From: Yonghong Song <yonghong.song@linux.dev>
To: Hou Tao <houtao@huaweicloud.com>,
Martin KaFai Lau <martin.lau@linux.dev>
Cc: Alexei Starovoitov <ast@kernel.org>,
Andrii Nakryiko <andrii@kernel.org>,
Daniel Borkmann <daniel@iogearbox.net>,
kernel-team@fb.com, Martin KaFai Lau <martin.lau@kernel.org>,
bpf@vger.kernel.org
Subject: Re: [PATCH bpf-next v4] bpf: Fix a race condition between btf_put() and map_free()
Date: Fri, 8 Dec 2023 09:07:15 -0800 [thread overview]
Message-ID: <0e657fc3-d932-4bd6-9d74-54eff22d3641@linux.dev> (raw)
In-Reply-To: <0b3a96bd-4dfc-6d23-d473-f4351fbe84c2@huaweicloud.com>
On 12/8/23 12:30 AM, Hou Tao wrote:
> Hi,
>
> On 12/8/2023 12:02 PM, Yonghong Song wrote:
>> On 12/7/23 7:59 PM, Yonghong Song wrote:
>>> On 12/7/23 5:23 PM, Martin KaFai Lau wrote:
>>>> On 12/6/23 1:09 PM, Yonghong Song wrote:
>>>>> When running `./test_progs -j` in my local vm with latest kernel,
>>>>> I once hit a kasan error like below:
>>>>>
>>>>>
> SNIP
>>>>> Here, 'value_rec' is assigned in btf_check_and_fixup_fields() with
>>>>> following code:
>>>>>
>>>>> meta = btf_find_struct_meta(btf, btf_id);
>>>>> if (!meta)
>>>>> return -EFAULT;
>>>>> rec->fields[i].graph_root.value_rec = meta->record;
>>>>>
>>>>> So basically, 'value_rec' is a pointer to the record in
>>>>> struct_metas_tab.
>>>>> And it is possible that that particular record has been freed by
>>>>> btf_struct_metas_free() and hence we have a kasan error here.
>>>>>
>>>>> Actually it is very hard to reproduce the failure with current
>>>>> bpf/bpf-next
>>>>> code, I only got the above error once.
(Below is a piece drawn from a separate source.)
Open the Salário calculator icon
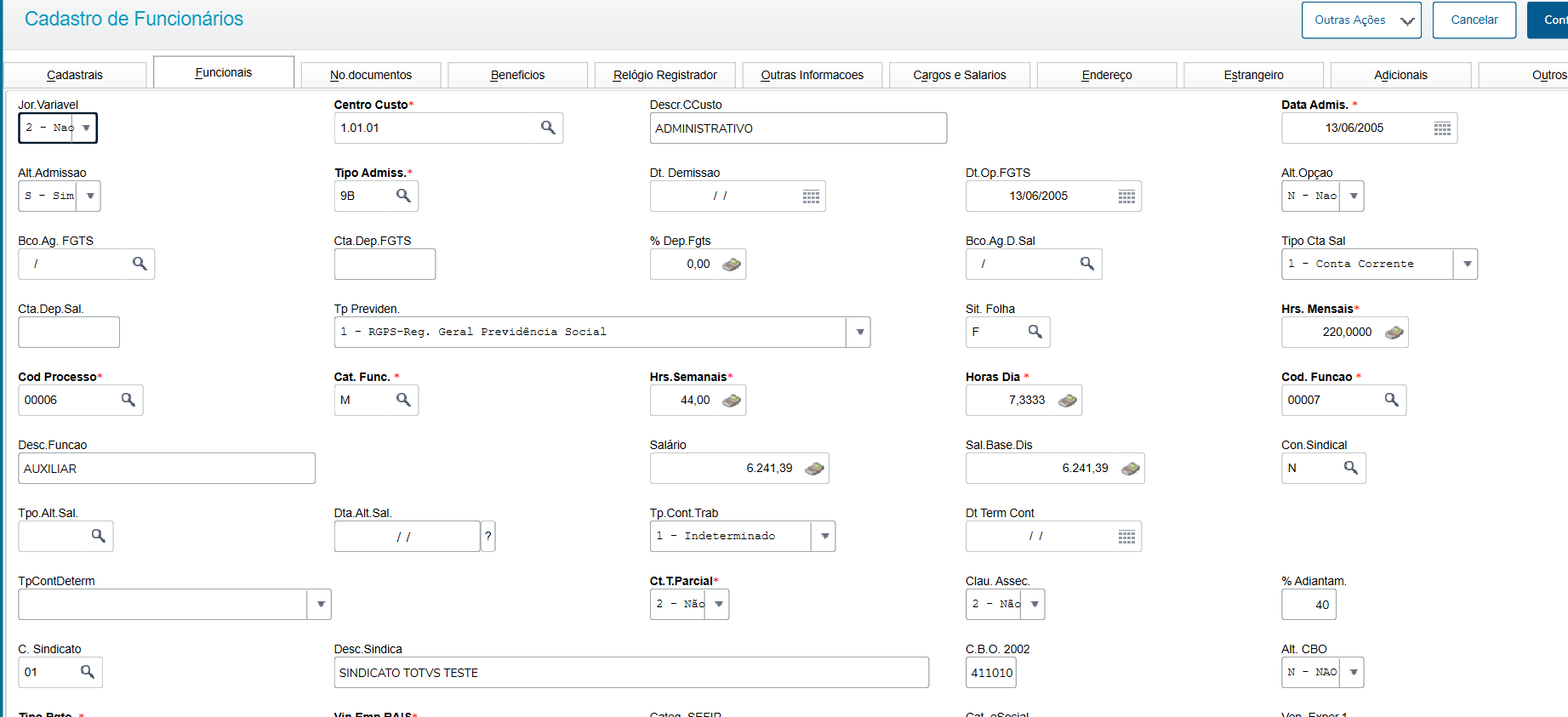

To increase reproducibility,
>>>>> I added
>>>>> a delay in bpf_map_free_deferred() to delay map->ops->map_free(),
>>>>> which
>>>>> significantly increased reproducibility.
>>>>>
>>>>> diff --git a/kernel/bpf/syscall.c b/kernel/bpf/syscall.c
>>>>> index 5e43ddd1b83f..aae5b5213e93 100644
>>>>> --- a/kernel/bpf/syscall.c
>>>>> +++ b/kernel/bpf/syscall.c
>>>>> @@ -695,6 +695,7 @@ static void bpf_map_free_deferred(struct
>>>>> work_struct *work)
>>>>> struct bpf_map *map = container_of(work, struct bpf_map,
>>>>> work);
>>>>> struct btf_record *rec = map->record;
>>>>>
>>>>> + mdelay(100);
>>>>> security_bpf_map_free(map);
>>>>> bpf_map_release_memcg(map);
>>>>> /* implementation dependent freeing */
>>>>>
>>>>> To fix the problem, we need to have a reference on btf in order to
>>>>> safeguard accessing field->graph_root.value_rec in
>>>>> map->ops->map_free().
>>>>> The function btf_parse_graph_root() is the place to get a btf
>>>>> reference.
>>>>> The following are rough call stacks reaching bpf_parse_graph_root():
>>>>>
>>>>> btf_parse
>>>>> ...
>>>>> btf_parse_fields
>>>>> ...
>>>>> btf_parse_graph_root
>>>>>
>>>>> map_check_btf
>>>>> btf_parse_fields
>>>>> ...
>>>>> btf_parse_graph_root
>>>>>
>>>>> Looking at the above call stack, the btf_parse_graph_root() is
>>>>> indirectly
>>>>> called from btf_parse() or map_check_btf().
>>>>>
>>>>> We cannot take a reference in btf_parse() case since at that moment,
>>>>> btf is still in the middle to self-validation and initial reference
>>>>> (refcount_set(&btf->refcnt, 1)) has not been triggered yet.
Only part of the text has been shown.